--- Excerpt ---
Exhibit 99.4
JWZ Holdings, Inc.
CONSULTING AGREEMENT
AGREEMENT made this 15th day of April, 2002, by and between Augrid of Nevada,
Inc. with its principal place of business located at 0000 Xxxx 00xx Xxxxxx - 0xx
Xxxxx, Xxxxxxxxx, Xxxx 00000 (hereinafter, CLIENT), a Nevada corporation and JWZ
Holdings, Inc. with its principal place of business located at 0 Xxxxx Xxxxx,
Xxxxxxxxx, Xxx Xxxx 00000 (hereinafter, FIRM), a New York corporation, upon
terms and conditions as follows:
FIRM will be an agent for the foregoing services:
To provide management consulting advice regarding product distribution and
sales.
FIRM will be available to render all services represented during normal and
customary working hours.
FIRM will at all time render the foregoing, and all other services, on a "best
efforts" basis.
--- Items ---
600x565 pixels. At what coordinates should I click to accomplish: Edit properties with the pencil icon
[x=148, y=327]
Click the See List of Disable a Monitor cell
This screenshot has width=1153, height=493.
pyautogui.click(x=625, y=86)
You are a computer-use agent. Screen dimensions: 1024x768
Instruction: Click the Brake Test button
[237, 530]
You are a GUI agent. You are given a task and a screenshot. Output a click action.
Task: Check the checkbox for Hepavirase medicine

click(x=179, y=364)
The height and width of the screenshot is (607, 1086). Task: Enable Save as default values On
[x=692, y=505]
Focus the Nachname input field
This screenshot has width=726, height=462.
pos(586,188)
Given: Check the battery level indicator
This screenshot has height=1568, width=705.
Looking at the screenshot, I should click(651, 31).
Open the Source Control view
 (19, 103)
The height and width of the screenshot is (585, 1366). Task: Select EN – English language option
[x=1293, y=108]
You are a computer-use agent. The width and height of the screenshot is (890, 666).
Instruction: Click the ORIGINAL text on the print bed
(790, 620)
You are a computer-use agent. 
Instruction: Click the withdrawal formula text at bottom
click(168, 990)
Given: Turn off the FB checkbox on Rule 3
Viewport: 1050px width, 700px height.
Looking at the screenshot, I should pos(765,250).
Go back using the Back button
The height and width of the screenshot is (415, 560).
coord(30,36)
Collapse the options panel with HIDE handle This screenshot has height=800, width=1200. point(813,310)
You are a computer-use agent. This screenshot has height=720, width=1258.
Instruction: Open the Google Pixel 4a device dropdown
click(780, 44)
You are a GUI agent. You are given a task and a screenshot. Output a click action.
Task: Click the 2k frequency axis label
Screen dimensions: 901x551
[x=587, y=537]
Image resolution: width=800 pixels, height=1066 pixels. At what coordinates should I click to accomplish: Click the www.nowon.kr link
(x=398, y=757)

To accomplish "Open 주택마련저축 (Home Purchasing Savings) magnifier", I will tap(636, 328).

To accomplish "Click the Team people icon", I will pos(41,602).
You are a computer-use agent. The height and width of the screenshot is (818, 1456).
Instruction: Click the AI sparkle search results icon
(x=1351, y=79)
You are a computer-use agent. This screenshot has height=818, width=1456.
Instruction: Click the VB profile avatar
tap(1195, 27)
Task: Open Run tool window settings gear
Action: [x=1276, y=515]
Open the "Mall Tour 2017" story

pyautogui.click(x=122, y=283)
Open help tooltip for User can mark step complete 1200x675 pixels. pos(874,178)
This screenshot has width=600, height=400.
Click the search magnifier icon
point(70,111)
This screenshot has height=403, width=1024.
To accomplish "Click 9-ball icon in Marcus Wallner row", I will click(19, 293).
---
◆ Problems to work on ◆
• a. Quote the stretch of the consulting agreement from "Exhibit 99.4" through "customary working hours.".
• b. Recast the consulting agreement's paragraph beginning "AGREEMENT made this 15th day of April, 2002" as a short list of its main facts.

◆ Task-by-task outputs ◆
• a.
Exhibit 99.4
JWZ Holdings, Inc.
CONSULTING AGREEMENT
AGREEMENT made this 15th day of April, 2002, by and between Augrid of Nevada,
Inc. with its principal place of business located at 0000 Xxxx 00xx Xxxxxx - 0xx
Xxxxx, Xxxxxxxxx, Xxxx 00000 (hereinafter, CLIENT), a Nevada corporation and JWZ
Holdings, Inc. with its principal place of business located at 0 Xxxxx Xxxxx,
Xxxxxxxxx, Xxx Xxxx 00000 (hereinafter, FIRM), a New York corporation, upon
terms and conditions as follows:
FIRM will be an agent for the foregoing services:
To provide management consulting advice regarding product distribution and
sales.
FIRM will be available to render all services represented during normal and
customary working hours.

• b.
- Date: April 15, 2002
- CLIENT: Augrid of Nevada, Inc., a Nevada corporation
- FIRM: JWZ Holdings, Inc., a New York corporation
- The two parties agree on the terms and conditions that follow.